Stored data:
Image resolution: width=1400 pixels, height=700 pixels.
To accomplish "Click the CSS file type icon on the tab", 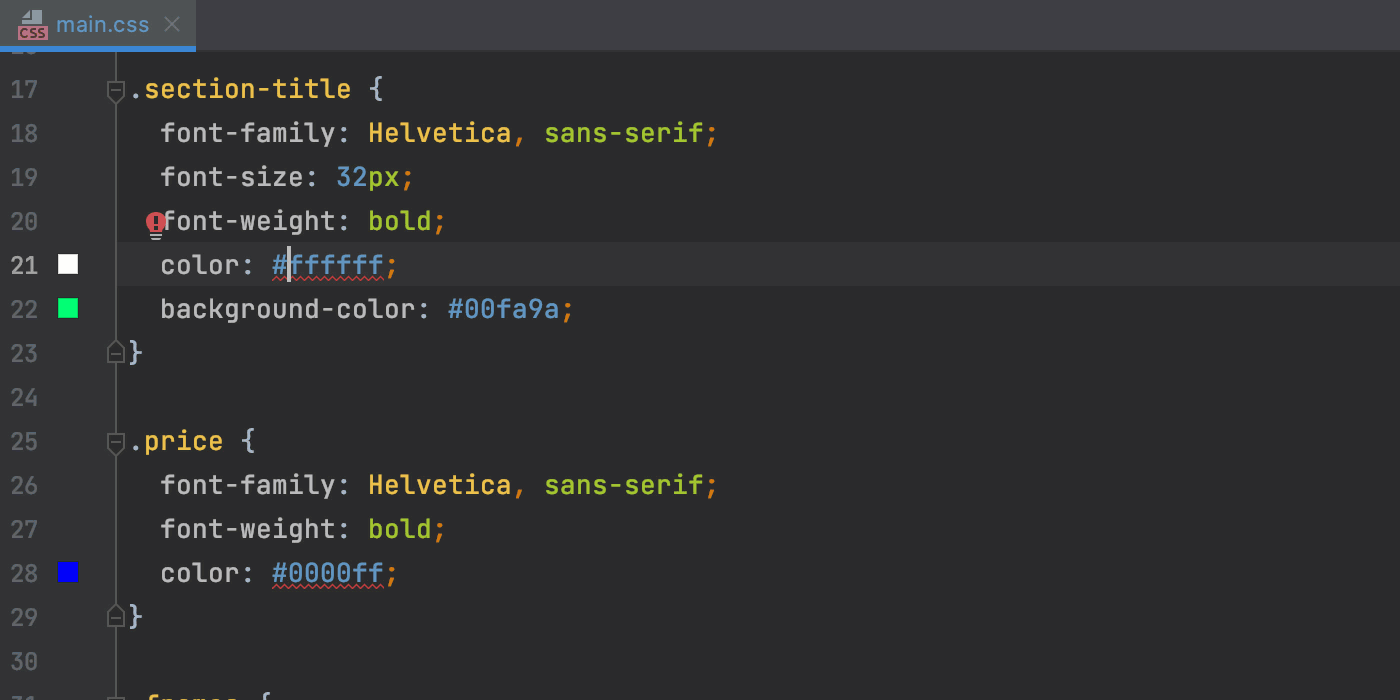I will (31, 25).
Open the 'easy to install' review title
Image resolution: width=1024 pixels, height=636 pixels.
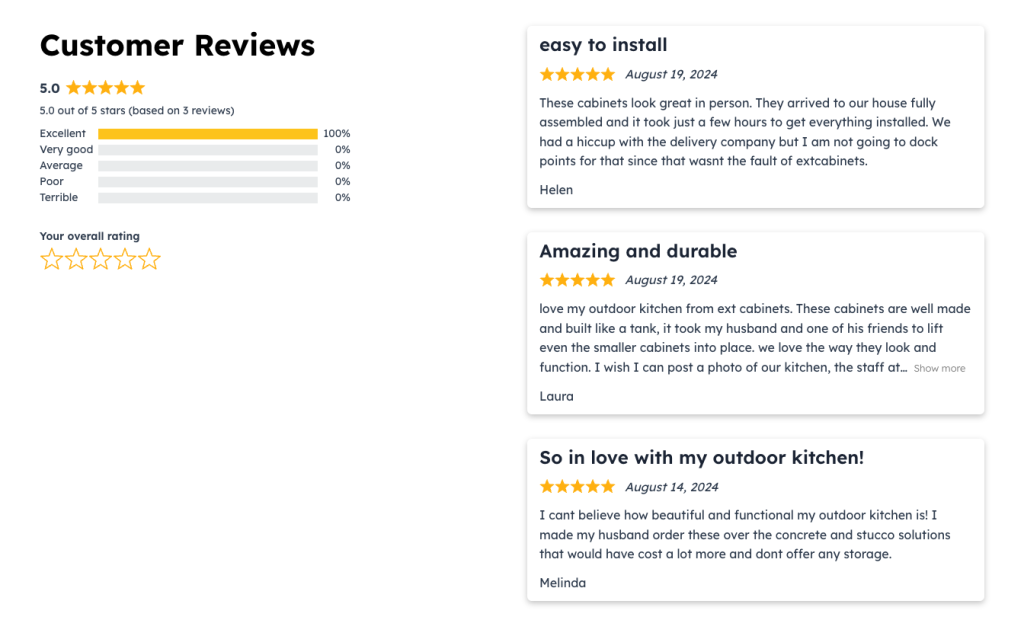[604, 45]
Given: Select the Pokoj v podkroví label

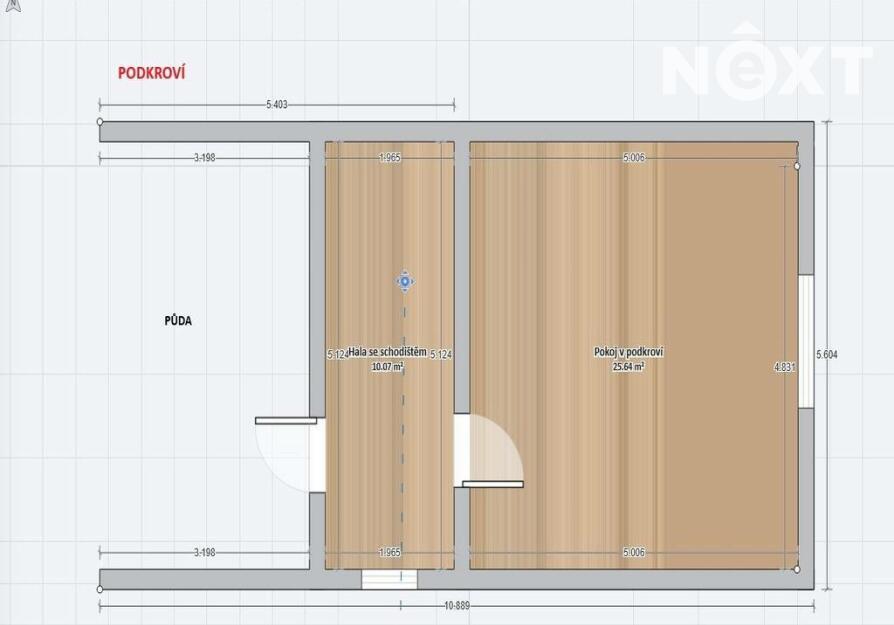Looking at the screenshot, I should pyautogui.click(x=628, y=352).
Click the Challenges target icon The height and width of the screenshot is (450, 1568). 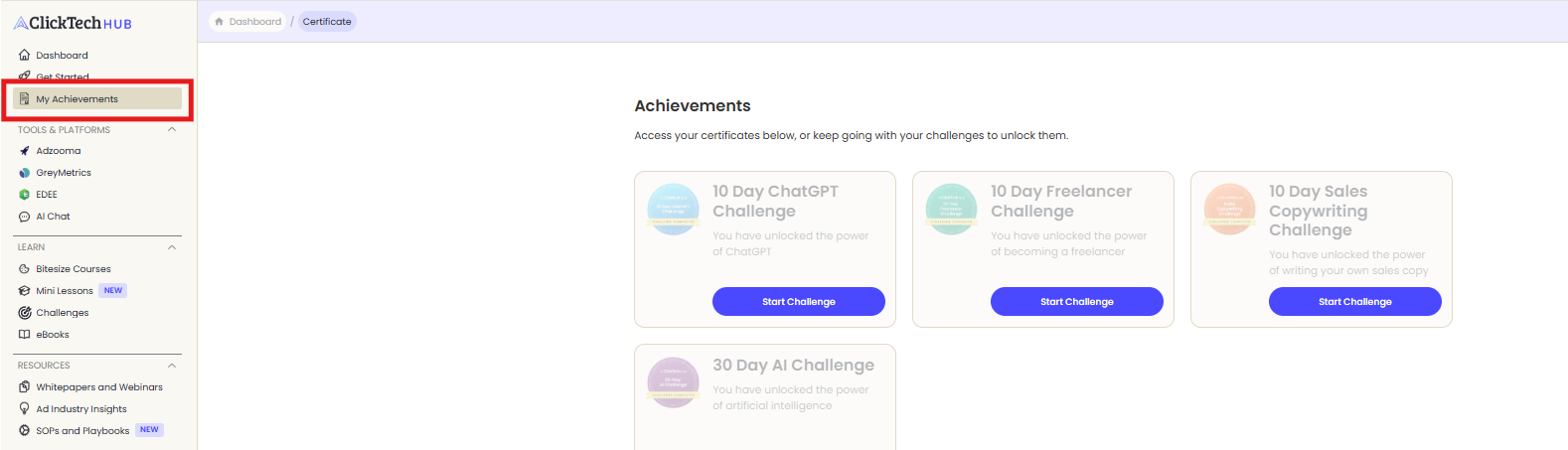(25, 313)
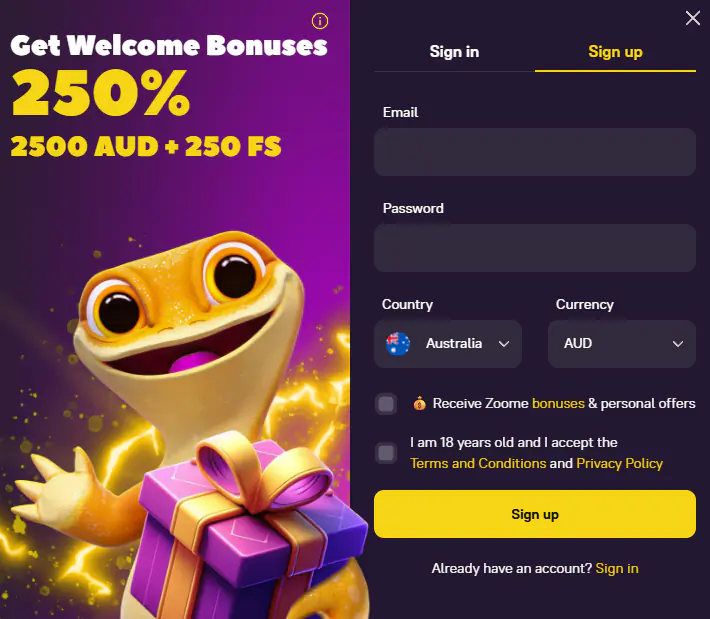Expand the Currency selector chevron arrow
The image size is (710, 619).
pos(678,344)
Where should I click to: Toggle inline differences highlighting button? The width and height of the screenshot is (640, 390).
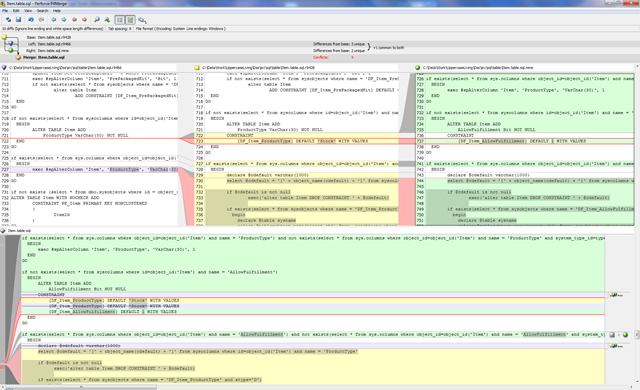pyautogui.click(x=130, y=20)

_Work instruction_: Print exactly, and print only, the lines from the line with "Where should I" through the last line of the entries, both ends included. No pictures belong in the result.

_Answer area_:
Where should I click to: Toggle inline differences highlighting button? The width and height of the screenshot is (640, 390).
pyautogui.click(x=130, y=20)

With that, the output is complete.